01:10Last week, I was sunbathing by a dumpster when a rabbit cat hopped up on me, tore up my skin, and peed on my back.
01:17Okay, question number one.
01:22Where'd you get that pretty smile?
01:24Oh, the dentist, thanks.
01:27These are all fakes.
01:29You see, I once drank some expired Clamato juice.
01:33And all my teeth just disintegrated into little tiny black bombs.
01:38Okay, um, well, uh, I can...
01:41It says here that, uh, you were an employee at Hallmark Seize Candy and Hot Wasabi.
01:46What is that, like a sushi restaurant?

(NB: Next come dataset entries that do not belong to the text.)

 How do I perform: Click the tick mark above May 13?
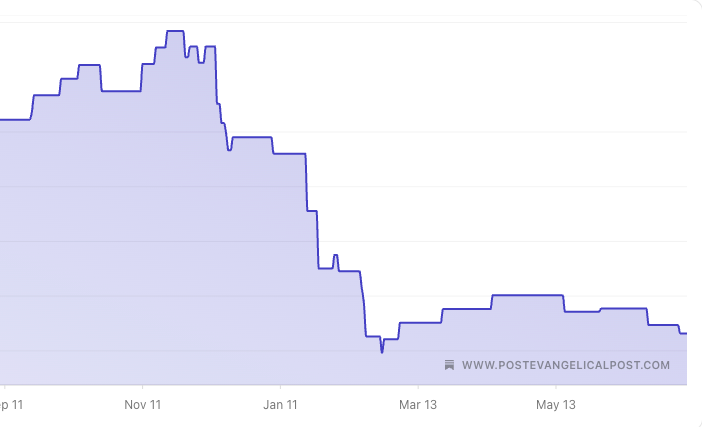pos(556,387)
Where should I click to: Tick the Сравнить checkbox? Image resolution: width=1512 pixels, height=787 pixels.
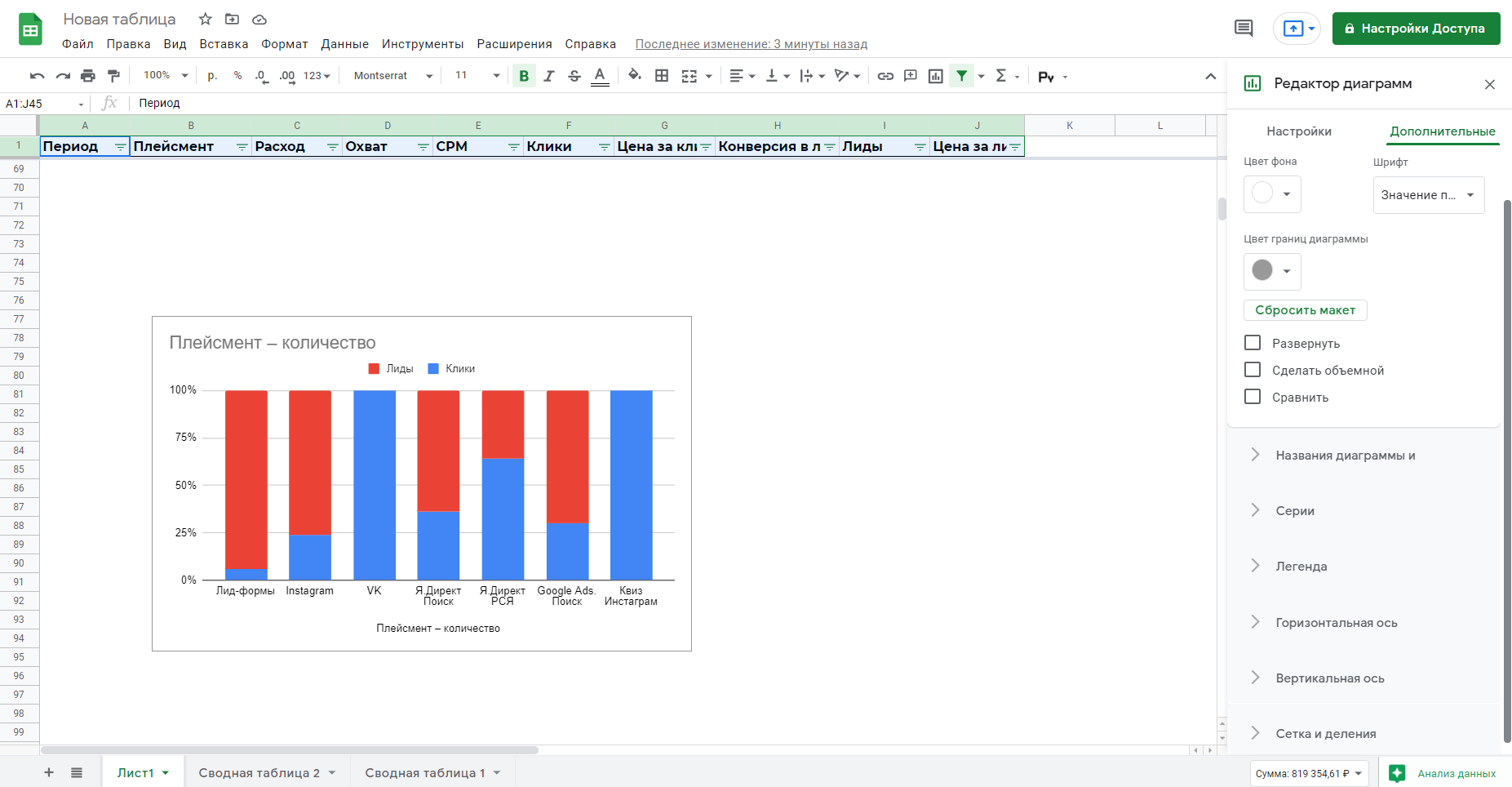pyautogui.click(x=1253, y=397)
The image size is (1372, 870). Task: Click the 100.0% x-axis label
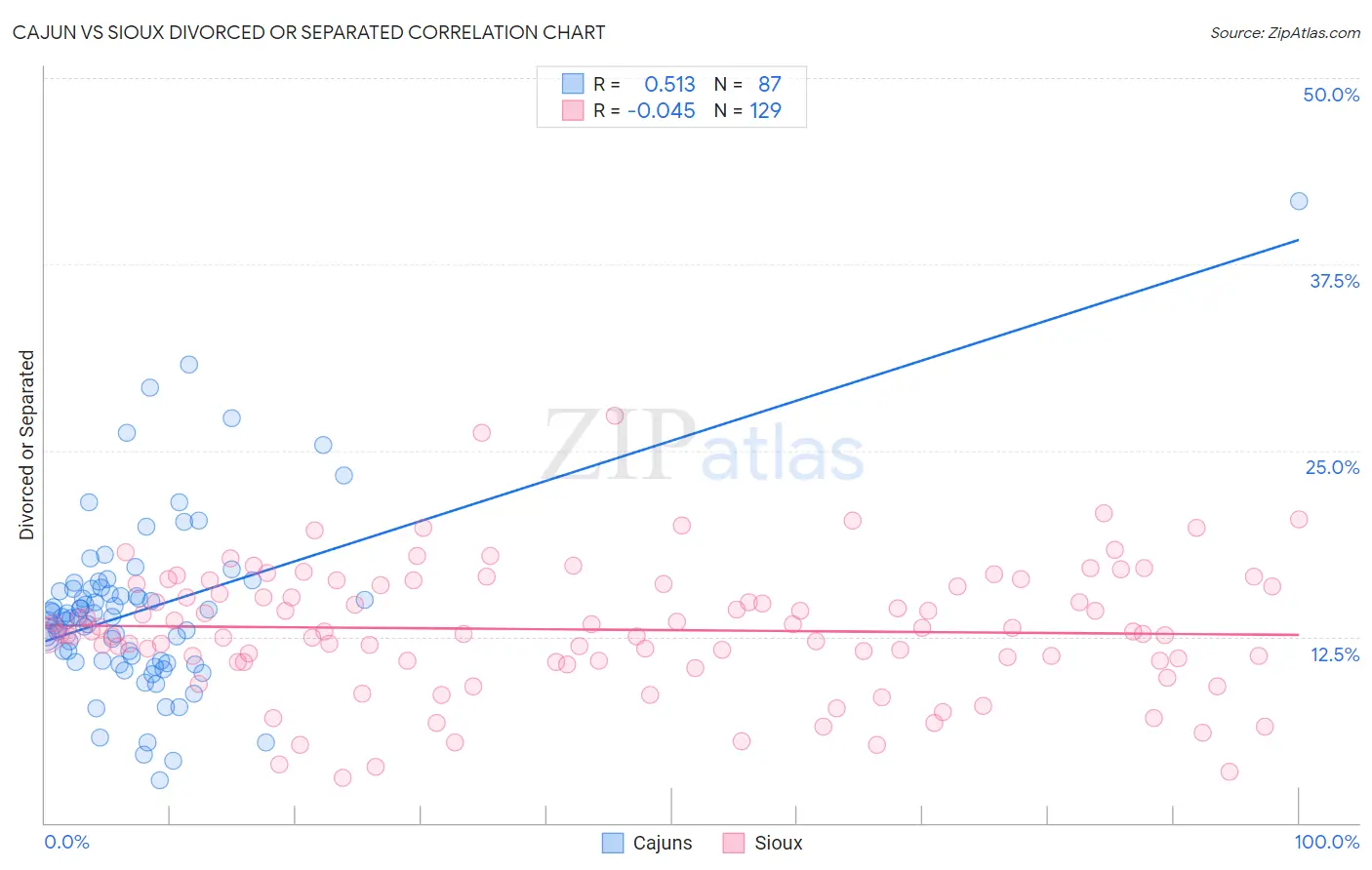click(x=1327, y=842)
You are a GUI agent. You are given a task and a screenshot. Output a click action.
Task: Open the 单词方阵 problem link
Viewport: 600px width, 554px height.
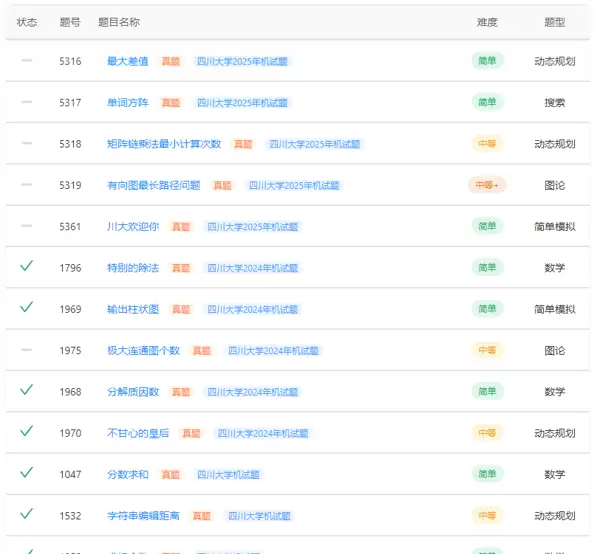(x=127, y=103)
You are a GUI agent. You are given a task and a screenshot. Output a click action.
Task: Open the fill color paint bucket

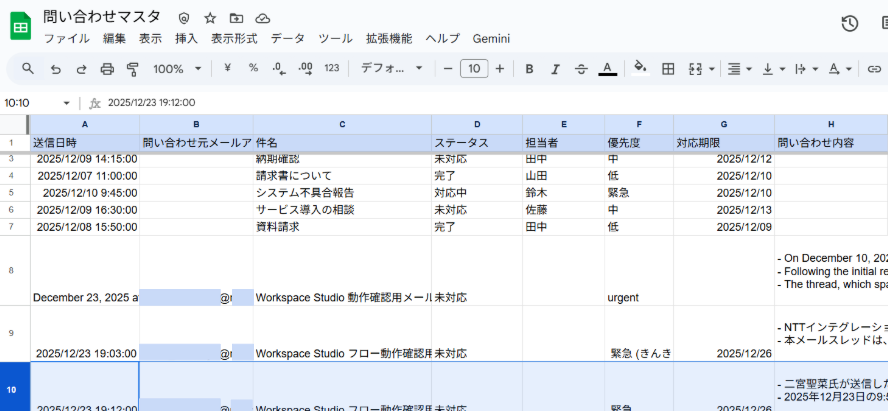click(640, 69)
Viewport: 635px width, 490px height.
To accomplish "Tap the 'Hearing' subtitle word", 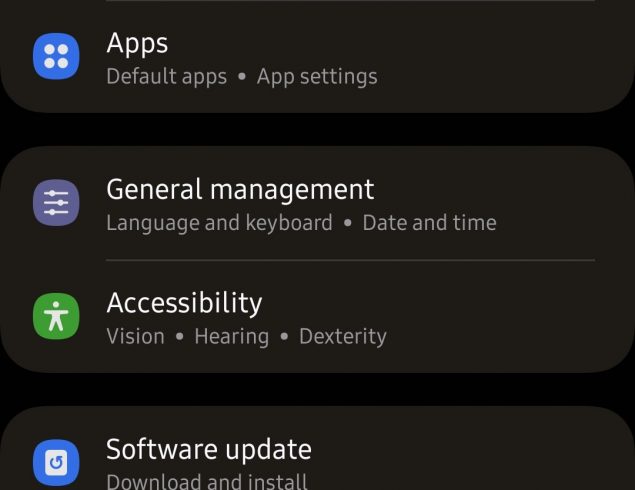I will [x=231, y=337].
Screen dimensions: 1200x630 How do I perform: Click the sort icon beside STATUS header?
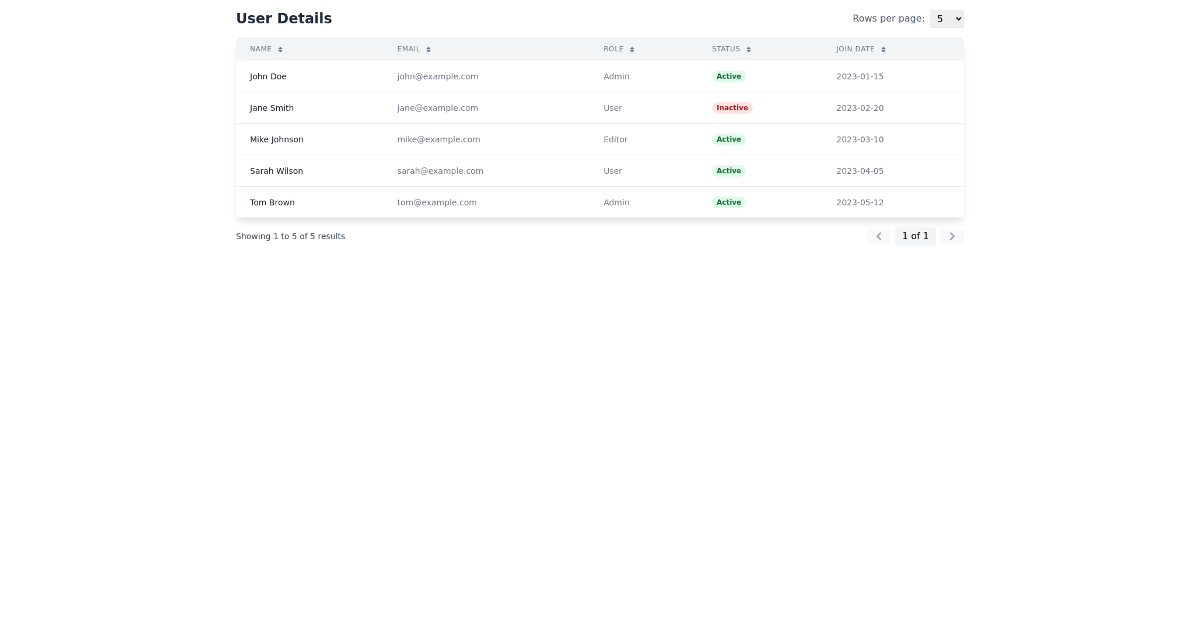(x=747, y=48)
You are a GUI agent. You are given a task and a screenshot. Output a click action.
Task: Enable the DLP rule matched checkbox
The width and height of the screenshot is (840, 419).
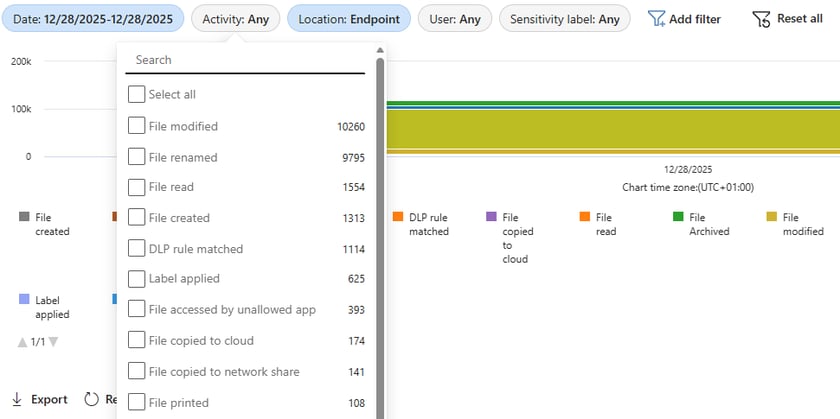136,248
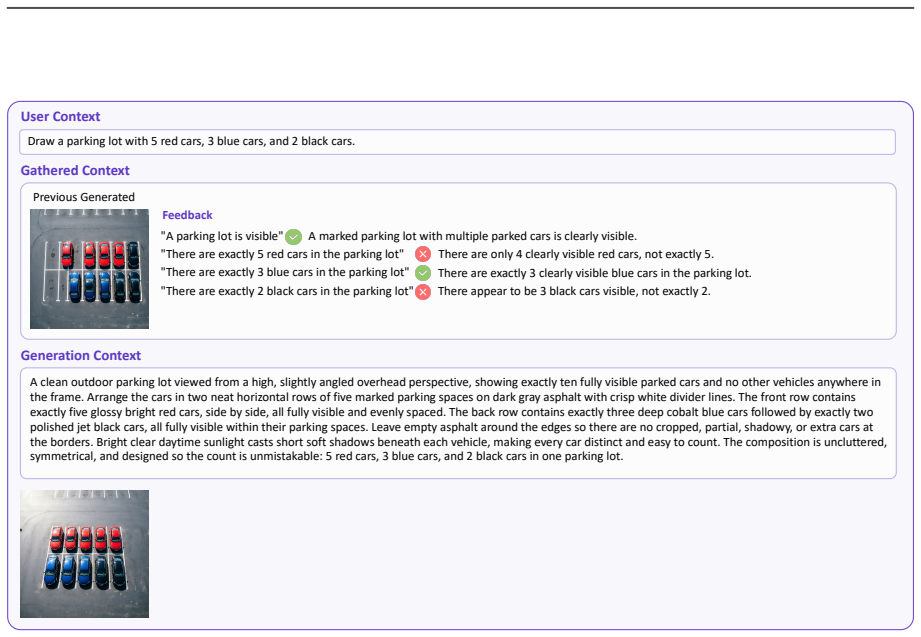
Task: Click feedback "only 4 clearly visible red cars"
Action: [x=576, y=254]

01:48No, it's a sex club for gay Asian gentlemen.
01:52It was the best job I ever had.
01:55All I had to do was answer the phone, hang up their coats, and run out and buy extra small condoms.
02:05So, uh, why'd you leave?
02:07Oh, I was mistaken for a drag queen, and I got finger-diddled in a koi pond.
02:11Um, do you consider yourself a team player?
02:17Well, I do now.
02:19Are you willing to work overtime?
02:21Oh, yes, absolutely.
02:23Okay, and have you ever been arrested?
02:25Well...
02:27Well, what?
02:28Well...
02:29Last March, my cousin accused me of stealing her baby.
02:38I just wanted to hold it, you know, for a few days.
02:45In Mexico.
02:48Rename it, you know.
02:52Cutting diets here.
02:54Tattoo things on its little, pretty little toes.
02:59It was all just a terrible mistake.
03:02Oh!
03:03You see, I can't have any children of my own, jazz.
03:09Can't make an omelet without any eggs.
03:11No pigs in this blanket.
03:13My syrup jar's all empty.
03:15Yeah, uh, yeah, Trina...
03:16No fruit filling in this Belgian waffle.
03:18Yeah, I get it, I get it.
03:20No bacon on this sampler platter.
03:22Trina, stop.
03:23There is nothing cooking on this griddle.
03:29Trina, I don't think this is gonna work out.
03:31Oh, please, please, please, please.
03:34I really need this job.
03:35Please, jazz, please, please.
03:38Please, please, please.
03:39Oh, okay, okay, um...
03:41I don't, I don't know about this job,
03:43but I definitely know of another opening.
03:51Take that, Mr. Gropey hand.
03:54Mr. I hop all over one pretty little princess to the next.
03:58How do you like that?
03:59How do you like that, Pat?
04:01There's some internationals for you.
04:02Tune in, Tokyo!
04:06You have pissed and pawed every pretty little person
04:08that has come through here,
04:09and I would just bet that your bosses would not appreciate
04:11the bad publicity from his sexual harassment suit.
04:17Well, you tell him,
04:18because I'm tired of being grumped by him.
04:21Me, too.
04:24Me, too!
04:25And I own the place!
04:27Chuck, you're fired!
04:28Yeah, but what about the way you said it made you feel?
04:31Get out of here!
04:36I like your style, Trina.
04:38I'm gonna give you Chuck's job.
04:40Assistant manager!
04:41Well, welcome to IHOP, Trina.
04:43And you know what?
04:44You are our hero!
04:46Three cheers for Trina!
04:48Hip hip, hooray!
04:50Hip hip, hooray!
04:51Hip hip, hooray!
04:52Hip hip, hooray!
04:53Hip hip, hooray!
05:10Mad TV apologizes for the gratuitous vomiting.
05:13However, when Trina gets nervous, that's what she does.
05:15Besides, they did it on The Sopranos.
05:17But we did it first.
05:18Mad TV!
05:19First in quality entertainment.